The trend is a marked turnaround from the early days of the Affordable Care Act exchanges, which launched in 2014. Many insurers underestimated the health needs of enrollees and priced their plans too low, causing them to suffer big losses. Some left the market, while others raised rates by double digits to stem the bleeding.
Since then, the market has stabilized and become more attractive, drawing insurers back into the exchanges and prompting new carriers to offer policies. In addition, the Trump administration has approved more than a dozen state requests to enact reinsurance programs, which lower premiums by shielding insurers from high-cost patients.
The average monthly cost of the benchmark plan next year will be $379 for a 27-year-old and $1,486 for a family of four. However, those who qualify for federal subsidies will pay less than 10% of their income. Some 88% of enrollees on Healthcare.gov receive assistance.
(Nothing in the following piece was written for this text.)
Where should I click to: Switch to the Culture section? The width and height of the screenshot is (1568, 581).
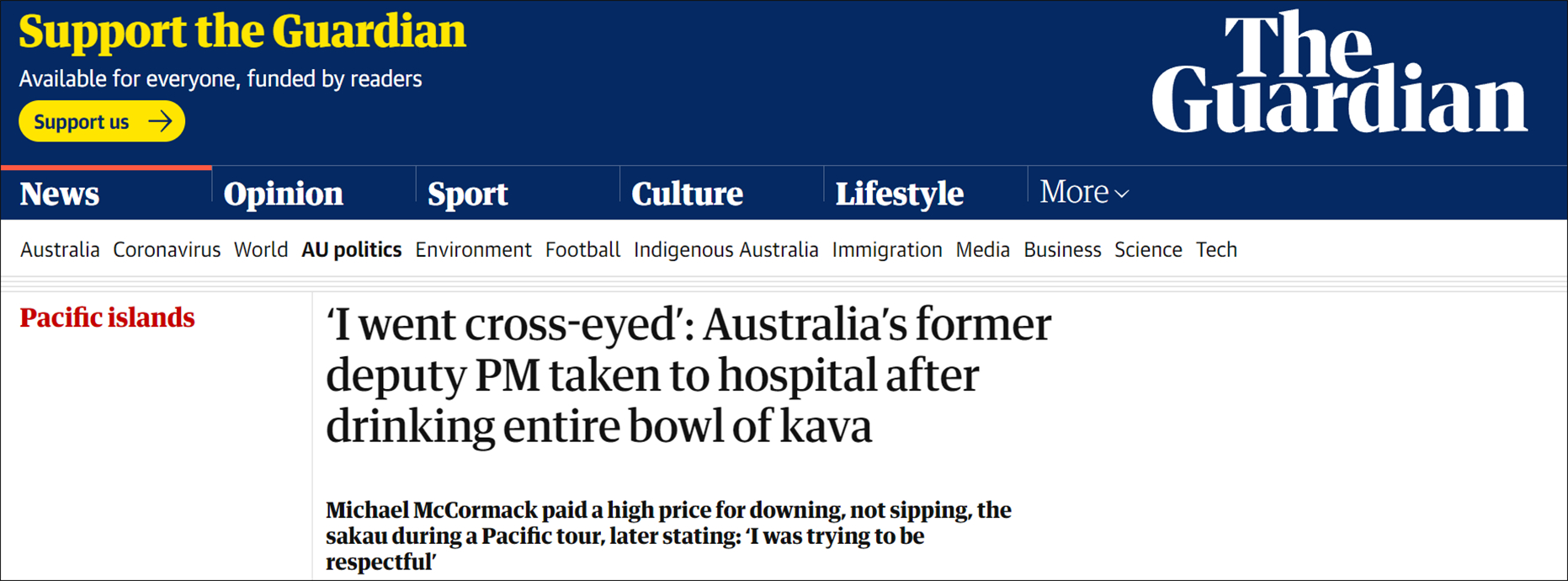pos(687,195)
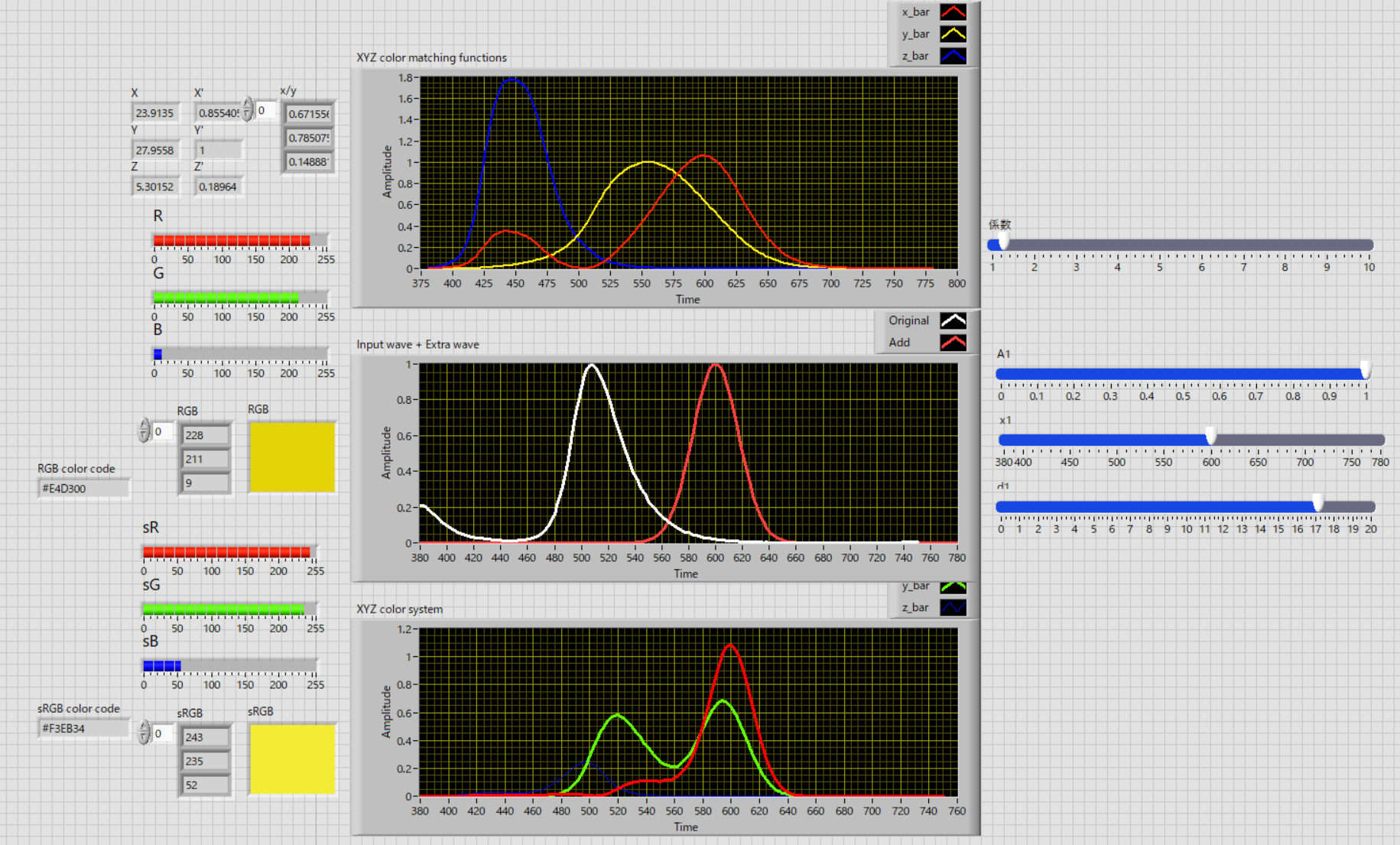Screen dimensions: 1400x845
Task: Click the x/y array index stepper
Action: (x=247, y=110)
For next year, an individual earning less than $51,040 and a family of four making less than $104,800 are eligible for subsidies.
Open enrollment starts November 1 and runs through December 15 in the states using the federal exchange. Pennsylvania and New Jersey are leaving Healthcare.gov next year, joining 12 other states and the District of Columbia in running their own exchanges.
About 11.4 million people signed up for coverage on the exchanges for 2020, down from a high of 12.7 million in 2016.